WORK TO COMPLETE:
Only the lines from the first line of the entries through the line with "The image size is (960, 1200)." belong in the answer, each restated word for word and without pictures.
◆ ◆ ◆ ◆
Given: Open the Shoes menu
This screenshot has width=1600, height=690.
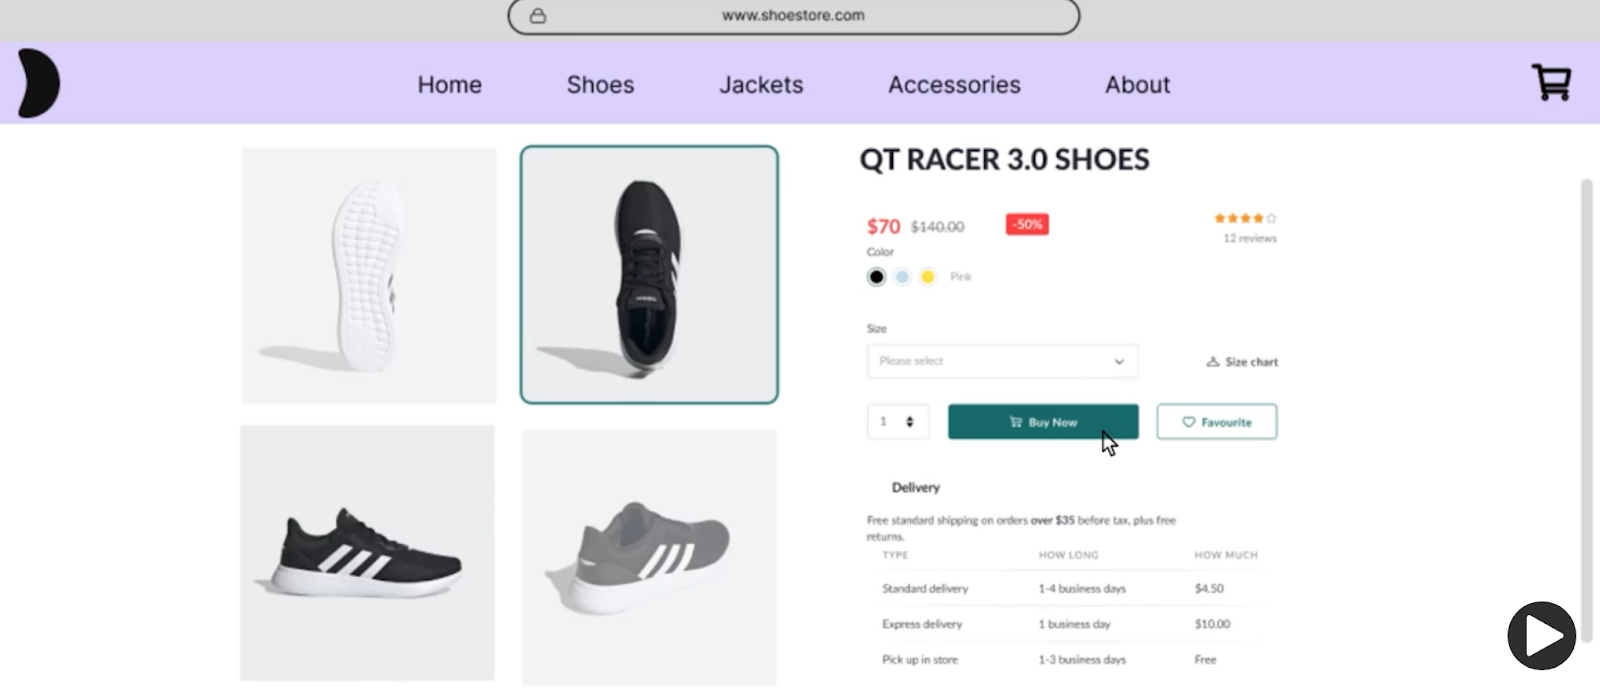Looking at the screenshot, I should tap(600, 84).
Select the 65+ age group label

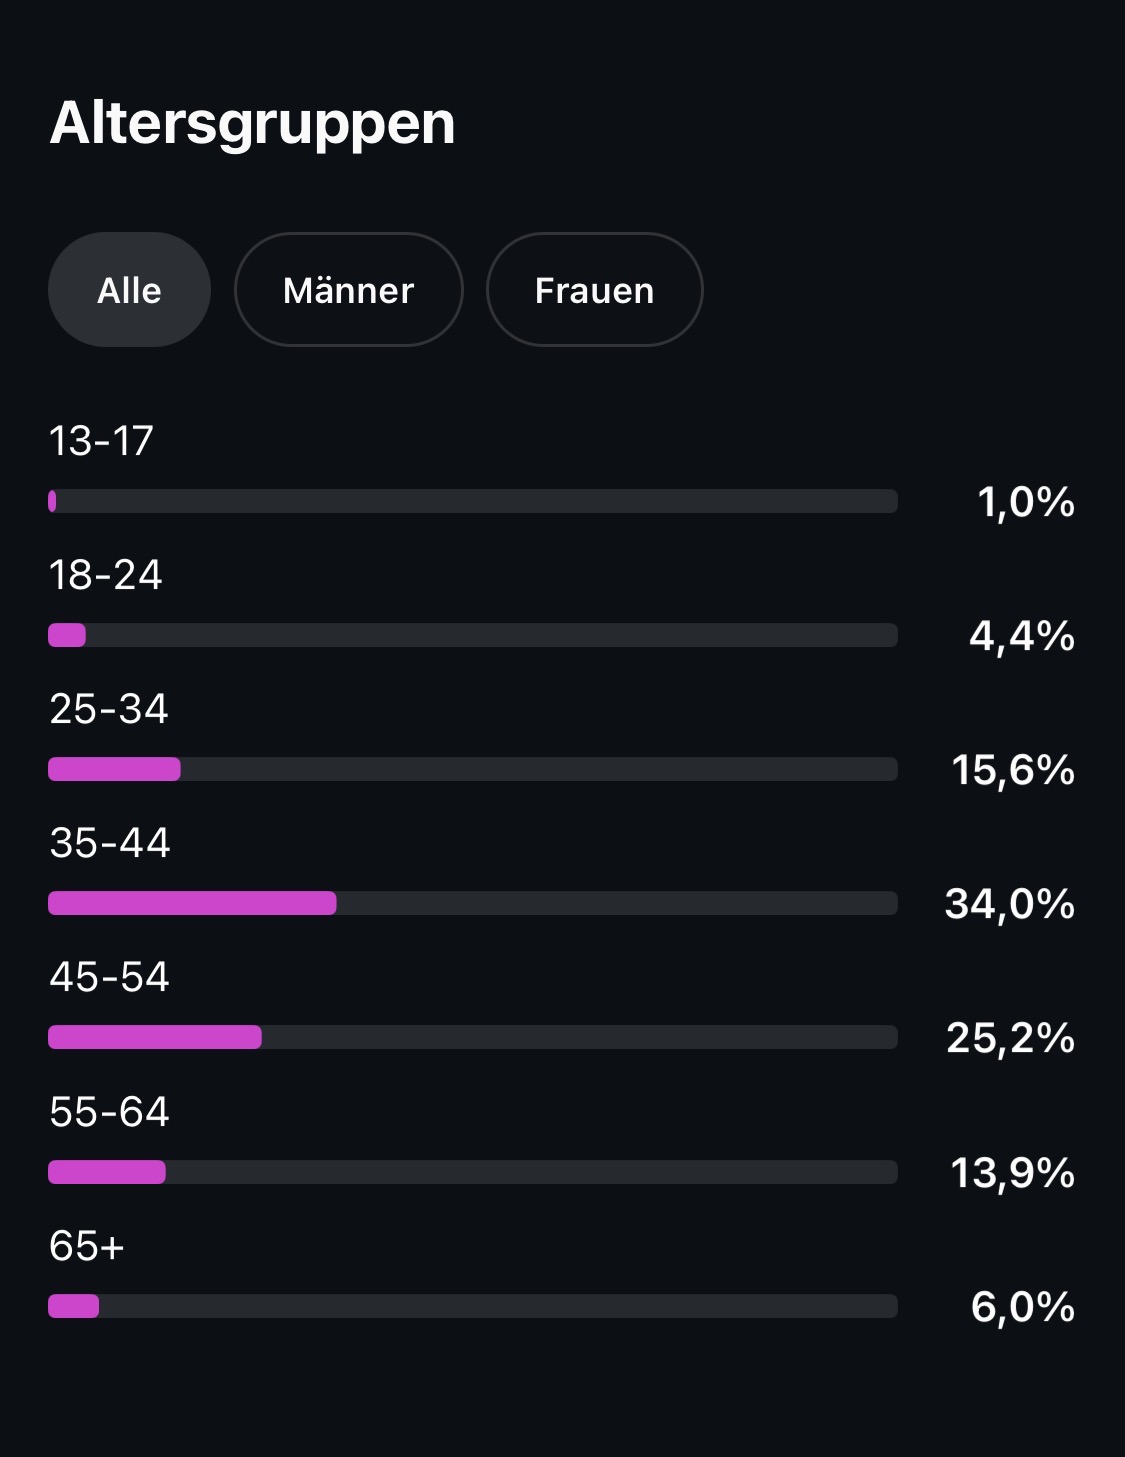pos(87,1246)
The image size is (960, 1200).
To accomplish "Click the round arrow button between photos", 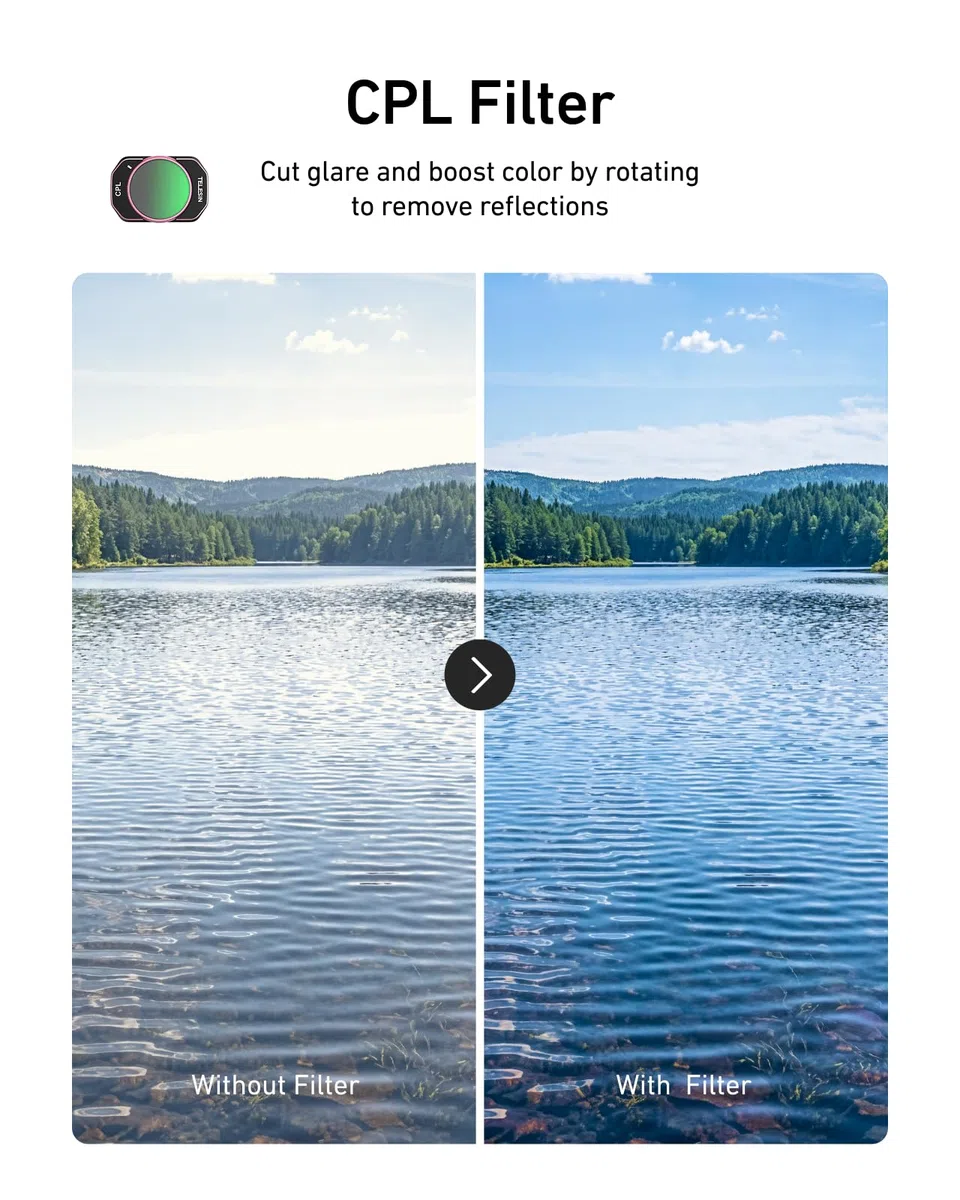I will [x=480, y=675].
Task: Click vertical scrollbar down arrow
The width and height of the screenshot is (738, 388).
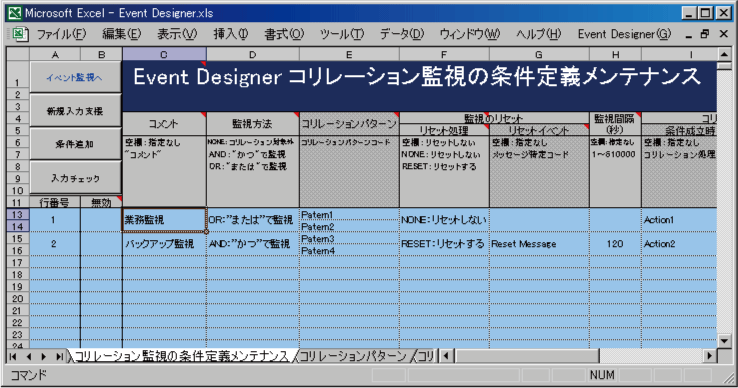Action: point(724,340)
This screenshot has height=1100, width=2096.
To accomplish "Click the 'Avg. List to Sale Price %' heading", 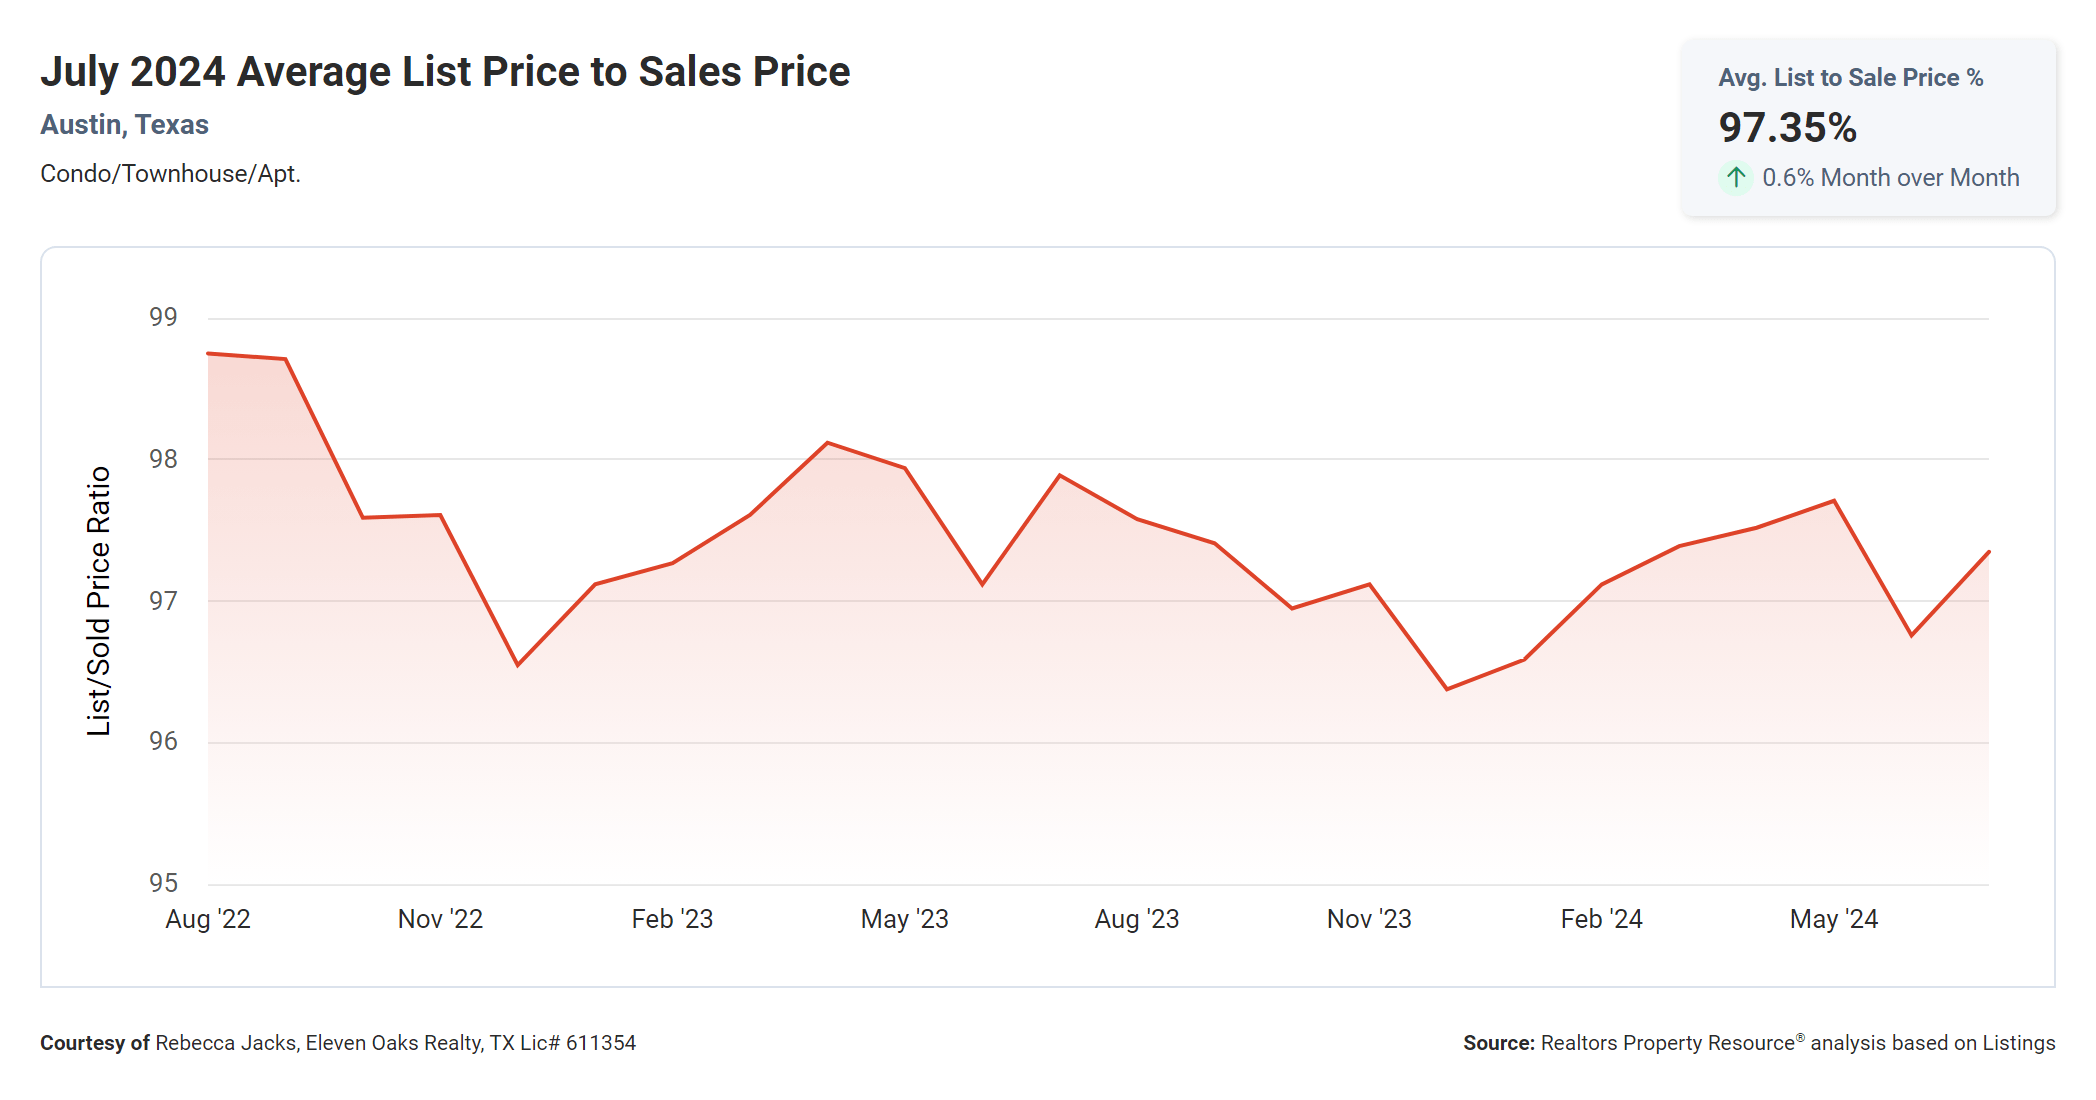I will tap(1850, 78).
◆ ◆ ◆ ◆
WRITTEN SOLUTION:
Given: Open the Shoes menu
This screenshot has width=1600, height=690.
Looking at the screenshot, I should tap(600, 84).
Select the 65+ age group label

pos(87,1246)
The image size is (960, 1200).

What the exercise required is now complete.